Pontedeume duplica en los meses estivales población y problemas; cuatro auxiliares apoyan la labor de los agentes municipales hasta septiembre
20 ago 2009 . Actualizado a las 11:45 h.El verano los ha convertido en pareja de hecho... en su puesto de trabajo. De cada tres días, pasan casi uno entero juntos, convertidos en los guardianes de la seguridad y el orden de Pontedeume. Uno, ya veterano, con una de sus cuatro décadas de servicio. El otro, de solo 21 años, repite por segunda vez este verano como auxiliar, aprovechando el tiempo que otros pasan en la playa para terminar su formación y poder optar al puesto que durante cuatro meses ocupa de forma provisional. Son Juan Carlos Vázquez Méndez y Alberto Corral Bahamonde, un turno completo de la Policía Local eumesa y un equipo representativo del conjunto de nueve agentes que entre junio y septiembre se encargan de controlar la villa de los Andrade.
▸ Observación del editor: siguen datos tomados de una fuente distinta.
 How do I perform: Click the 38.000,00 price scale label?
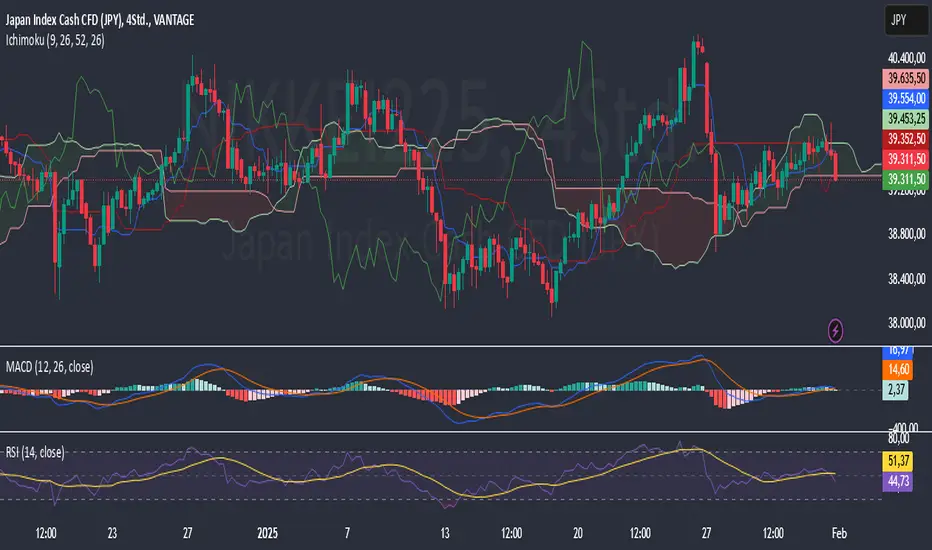tap(906, 323)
Para el aspirante, trabajar en verano es «una buena oportunidad para ver cómo es el trabajo de policía en un ayuntamiento pequeño». ¿Y cómo es? Juan Carlos responde raudo: «Muy diferente que en una ciudad. Aquí te cae todo encima: lo mismo vas a un accidente, que tienes que hacer un informe de medio ambiente, atiendes un problema de orden público o regulas el tráfico. Un sinfín de funciones», resume. Sobre todo, en un municipio turístico que duplica su población al llegar las vacaciones.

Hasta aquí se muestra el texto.